This tutorial is intended for MSSQL, but the code contents could be modified to work with Oracle, PostgreSQL, and any other database that handles CTEs (Common Table Expressions). Unfortunately, MySQL does not, so handling hierarchical data in MySQL must be achieved using different methodology. To find out if your DB handles CTEs, Wikipedia has an excellent resource available.
What you will need
- An intermediate knowledge of SQL, including use of the WITH clause, indexes, and variables.
- A database to work with where you have CREATE permissions for both tables and views.
- A coffee and a cushy chair.
When we want to create relational (normalised) data in a database, we create multiple tables to accomplish this. Take, for example, the scenario where we want to store the countries of the world, divided into continents. We could use a table schema such as this:
This is all well and good if we know that we only ever want to store continents and countries, but what happens if we want to store states/provinces also? Well, we could create another table for these, but then what happens if we need districts, cities, suburbs, streets, street addresses, buildings, rooms, etc? You can see how the data schema might become extremely cumbersome very quickly.
A table-by-table data schema does not hit the mark when it comes to storing dynamically nested hierarchical data. Also, when it comes to querying this data, it can become extremely problematic for the SQL coder, and even the smallest schema change may have drastic trickle-down effects on applications that utilise the data schema.
We can avoid the problems associated with table-by-table relations by mapping out a single table schema that is self-referential. By this, I mean that instead of having a "Countries" table that references a "Continents" table (and so on), we simply have a "Locations" table that references itself.

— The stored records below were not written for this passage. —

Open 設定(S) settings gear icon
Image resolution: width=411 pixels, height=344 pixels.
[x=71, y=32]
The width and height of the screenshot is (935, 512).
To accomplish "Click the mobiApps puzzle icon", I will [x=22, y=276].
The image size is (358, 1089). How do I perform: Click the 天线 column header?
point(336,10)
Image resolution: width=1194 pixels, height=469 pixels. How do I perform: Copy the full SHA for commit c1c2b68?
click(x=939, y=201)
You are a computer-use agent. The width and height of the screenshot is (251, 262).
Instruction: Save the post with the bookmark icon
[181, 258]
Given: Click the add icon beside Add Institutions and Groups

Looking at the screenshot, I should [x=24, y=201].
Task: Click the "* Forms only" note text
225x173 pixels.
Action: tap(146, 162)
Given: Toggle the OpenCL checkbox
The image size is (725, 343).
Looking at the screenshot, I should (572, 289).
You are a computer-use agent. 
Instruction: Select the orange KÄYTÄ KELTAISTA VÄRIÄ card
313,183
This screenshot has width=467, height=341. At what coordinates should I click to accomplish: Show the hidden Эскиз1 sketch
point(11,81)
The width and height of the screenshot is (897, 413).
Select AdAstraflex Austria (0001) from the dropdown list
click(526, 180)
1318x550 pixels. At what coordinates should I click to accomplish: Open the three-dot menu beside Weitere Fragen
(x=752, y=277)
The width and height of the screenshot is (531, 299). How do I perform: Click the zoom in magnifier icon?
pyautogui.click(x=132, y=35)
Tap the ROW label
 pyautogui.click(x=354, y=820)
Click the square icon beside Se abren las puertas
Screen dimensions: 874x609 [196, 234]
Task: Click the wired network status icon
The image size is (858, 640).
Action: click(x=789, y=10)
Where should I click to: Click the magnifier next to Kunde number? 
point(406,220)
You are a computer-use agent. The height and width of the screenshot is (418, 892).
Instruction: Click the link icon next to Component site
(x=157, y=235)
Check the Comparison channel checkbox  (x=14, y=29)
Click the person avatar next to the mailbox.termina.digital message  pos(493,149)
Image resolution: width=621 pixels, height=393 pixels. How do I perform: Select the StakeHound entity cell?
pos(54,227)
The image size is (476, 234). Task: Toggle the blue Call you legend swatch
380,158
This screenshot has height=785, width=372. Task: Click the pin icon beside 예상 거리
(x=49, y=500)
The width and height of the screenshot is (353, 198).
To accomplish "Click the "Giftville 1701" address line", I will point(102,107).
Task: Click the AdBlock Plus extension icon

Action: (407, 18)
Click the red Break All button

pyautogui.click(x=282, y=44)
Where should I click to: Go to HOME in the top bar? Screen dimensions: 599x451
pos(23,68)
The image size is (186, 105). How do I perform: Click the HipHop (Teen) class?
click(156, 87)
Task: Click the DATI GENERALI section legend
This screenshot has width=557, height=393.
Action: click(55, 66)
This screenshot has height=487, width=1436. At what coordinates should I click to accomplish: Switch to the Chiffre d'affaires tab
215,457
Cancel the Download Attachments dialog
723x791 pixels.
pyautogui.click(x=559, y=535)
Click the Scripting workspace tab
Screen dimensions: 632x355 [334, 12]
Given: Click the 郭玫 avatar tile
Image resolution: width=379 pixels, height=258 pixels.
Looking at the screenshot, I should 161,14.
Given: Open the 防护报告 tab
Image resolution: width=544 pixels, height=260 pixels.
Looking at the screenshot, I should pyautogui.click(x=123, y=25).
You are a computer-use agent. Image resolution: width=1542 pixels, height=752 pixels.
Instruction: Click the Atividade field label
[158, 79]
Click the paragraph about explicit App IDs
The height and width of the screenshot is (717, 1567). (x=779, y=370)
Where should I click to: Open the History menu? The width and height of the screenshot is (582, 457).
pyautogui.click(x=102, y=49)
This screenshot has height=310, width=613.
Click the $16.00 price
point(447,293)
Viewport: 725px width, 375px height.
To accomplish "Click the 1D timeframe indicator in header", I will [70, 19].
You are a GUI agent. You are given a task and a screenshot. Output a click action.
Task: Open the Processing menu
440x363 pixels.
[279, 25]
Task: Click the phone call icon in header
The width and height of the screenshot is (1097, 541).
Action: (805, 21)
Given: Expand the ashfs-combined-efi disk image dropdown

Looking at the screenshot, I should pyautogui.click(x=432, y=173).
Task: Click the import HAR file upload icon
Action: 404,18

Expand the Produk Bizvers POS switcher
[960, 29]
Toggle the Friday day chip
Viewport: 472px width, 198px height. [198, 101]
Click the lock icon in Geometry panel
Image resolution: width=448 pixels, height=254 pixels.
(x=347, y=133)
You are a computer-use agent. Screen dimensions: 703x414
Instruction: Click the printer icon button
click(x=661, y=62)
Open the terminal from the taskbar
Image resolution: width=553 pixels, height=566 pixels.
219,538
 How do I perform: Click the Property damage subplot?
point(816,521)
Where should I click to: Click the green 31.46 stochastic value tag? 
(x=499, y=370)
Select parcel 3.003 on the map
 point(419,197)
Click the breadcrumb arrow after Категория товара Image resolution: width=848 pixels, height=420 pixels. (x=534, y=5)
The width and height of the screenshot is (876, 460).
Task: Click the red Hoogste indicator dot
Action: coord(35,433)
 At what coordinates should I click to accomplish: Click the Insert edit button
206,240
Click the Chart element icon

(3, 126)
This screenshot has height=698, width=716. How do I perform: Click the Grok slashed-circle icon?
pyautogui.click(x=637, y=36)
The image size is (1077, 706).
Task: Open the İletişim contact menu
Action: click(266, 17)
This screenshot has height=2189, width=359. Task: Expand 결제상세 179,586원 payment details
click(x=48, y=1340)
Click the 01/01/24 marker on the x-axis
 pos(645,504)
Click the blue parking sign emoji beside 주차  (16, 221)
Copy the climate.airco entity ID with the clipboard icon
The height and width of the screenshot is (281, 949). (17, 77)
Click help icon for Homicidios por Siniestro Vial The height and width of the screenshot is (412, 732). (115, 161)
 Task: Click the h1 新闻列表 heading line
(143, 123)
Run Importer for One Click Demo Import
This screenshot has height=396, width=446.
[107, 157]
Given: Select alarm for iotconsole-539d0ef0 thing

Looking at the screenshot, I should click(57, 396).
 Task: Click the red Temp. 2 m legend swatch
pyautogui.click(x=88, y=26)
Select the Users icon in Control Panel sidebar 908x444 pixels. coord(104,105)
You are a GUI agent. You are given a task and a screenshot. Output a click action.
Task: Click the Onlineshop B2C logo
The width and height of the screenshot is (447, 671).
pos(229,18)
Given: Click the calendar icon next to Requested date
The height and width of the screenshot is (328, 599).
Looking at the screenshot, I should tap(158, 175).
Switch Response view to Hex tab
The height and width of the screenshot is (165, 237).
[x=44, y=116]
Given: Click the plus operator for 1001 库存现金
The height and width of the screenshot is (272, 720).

For this, we need to structure our data in a specific manner. Each data node will require these attributes as a minimum:
- An ID
- Its parent's ID
- A name
- A sortkey (optional - the name could be used as the sort key)
Once we have alloted these values to our nodes, we will be able to create an extensive self-referential tree structure that can have dynamic depth. Note that this data is kept in one simple table, so to work with the data we can use Views, CTEs, and even table variables to quickly and easily query the hierarchy structure.
Let's begin by creating the Locations table in the database, along with a foreign key constraint against itself:
CREATE TABLE [dbo].[Locations]( [ID] [int] NOT NULL, [ParentID] [int] NULL, [Name] [nvarchar](1024) NOT NULL PRIMARY KEY CLUSTERED ( [ID] ASC ) WITH (PAD_INDEX = OFF, STATISTICS_NORECOMPUTE = OFF, IGNORE_DUP_KEY = OFF, ALLOW_ROW_LOCKS = ON, ALLOW_PAGE_LOCKS = ON) ON [PRIMARY] ) ON [PRIMARY] TEXTIMAGE_ON [PRIMARY] GO ALTER TABLE [dbo].[Locations] WITH CHECK ADD CONSTRAINT [FK_Locations_Locations] FOREIGN KEY([ParentID]) REFERENCES [dbo].[Locations] ([ID]) GO ALTER TABLE [dbo].[Locations] CHECK CONSTRAINT [FK_Locations_Locations] GO
Next, we'll insert some values into the table, so we have a nice structure to work with:
INSERT INTO LocationEntities VALUES (1, NULL, 'North America'); INSERT INTO LocationEntities VALUES (2, NULL, 'Europe'); INSERT INTO LocationEntities VALUES (3, 1, 'USA'); INSERT INTO LocationEntities VALUES (4, 1, 'Canada'); INSERT INTO LocationEntities VALUES (5, 3, 'California'); INSERT INTO LocationEntities VALUES (6, 2, 'United Kingdom'); INSERT INTO LocationEntities VALUES (7, 6, 'England'); INSERT INTO LocationEntities VALUES (8, 7, 'East Midlands'); INSERT INTO LocationEntities VALUES (9, 8, 'Derbyshire'); INSERT INTO LocationEntities VALUES (10, 9, 'Derby');
Running that query will produce the simple data structure that this tutorial will continue to work with. Note that I have set the ParentID of North America and Europe as NULL. This is because we are defining these two Locations as root nodes. Here's a visualisation of that data:
+---North America | | | +---USA | | | | | +---California | | | +---Canada | +---Europe | +---United Kingdom | +---England | +---East Midlands | +---Derbyshire | +---Derby
Creating Views for the hierarchy
So now that we have the data that we are going to work with, how do we work with it?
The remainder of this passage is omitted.